Input:
======
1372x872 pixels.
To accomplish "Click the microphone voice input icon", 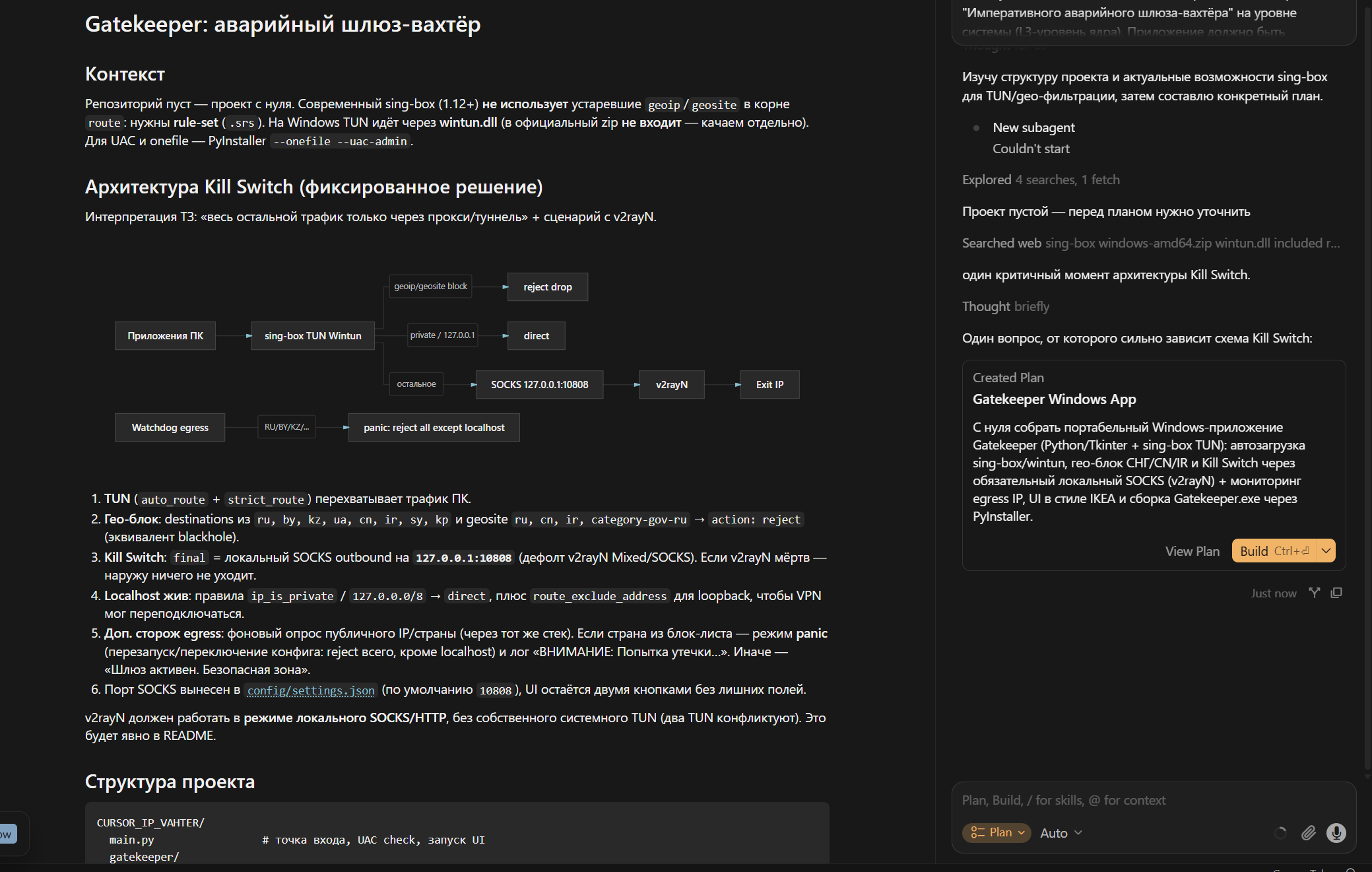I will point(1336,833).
======
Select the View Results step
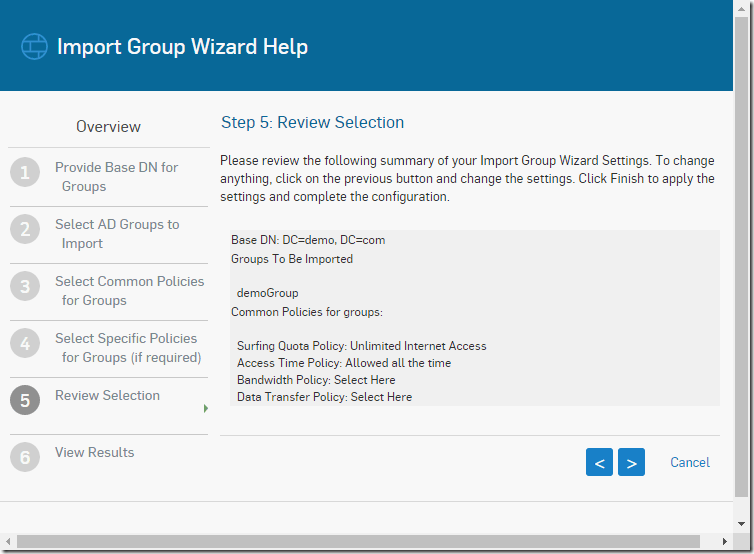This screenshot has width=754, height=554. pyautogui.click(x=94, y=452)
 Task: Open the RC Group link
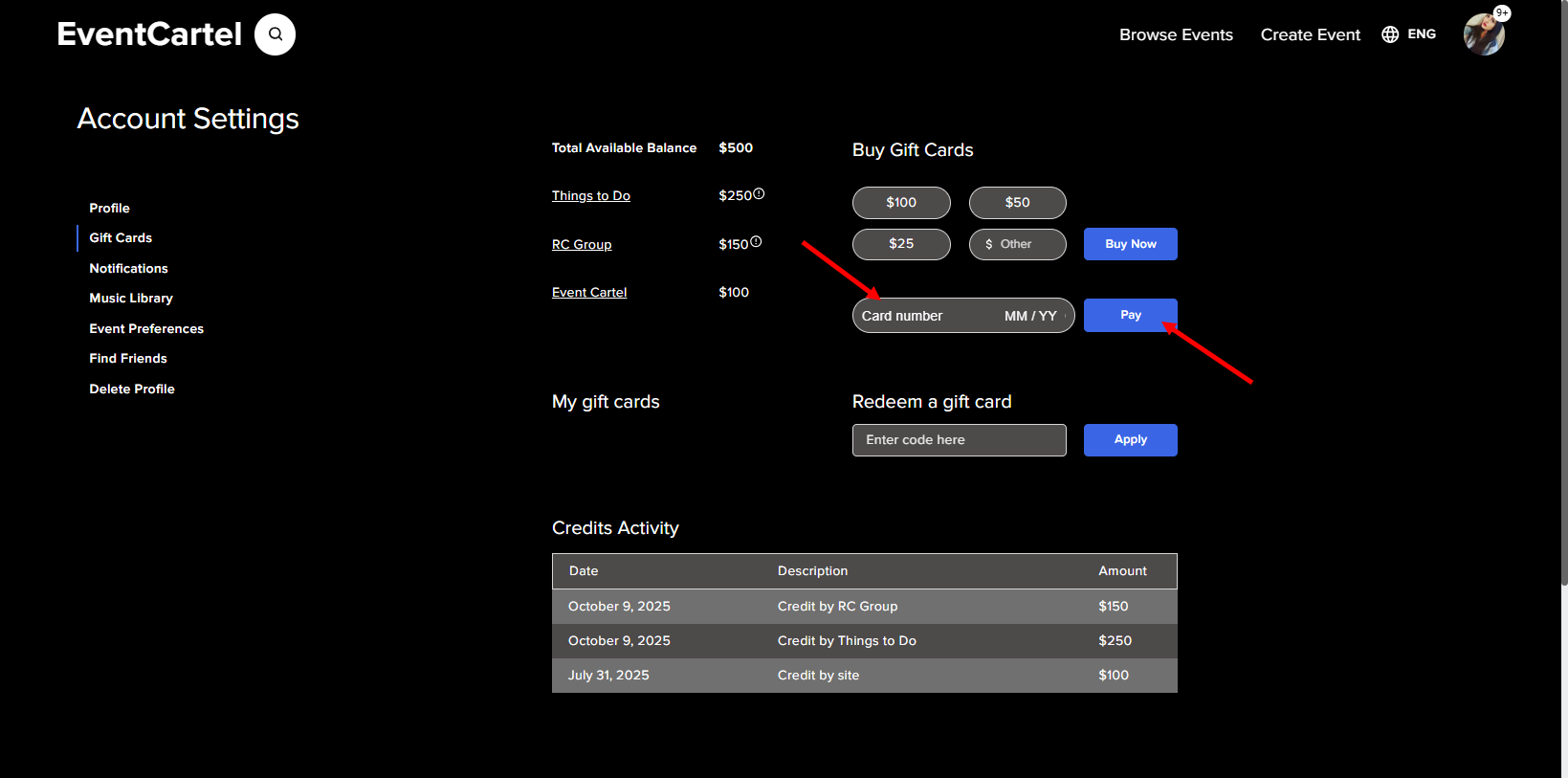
======
Problem to work on: Return the material from the line containing "Select the View Results step" through the line containing "Task: Open the RC Group link", exactly and in full, but without its pictures.

Your response:
Select the View Results step
This screenshot has width=754, height=554. pyautogui.click(x=94, y=452)
 Task: Open the RC Group link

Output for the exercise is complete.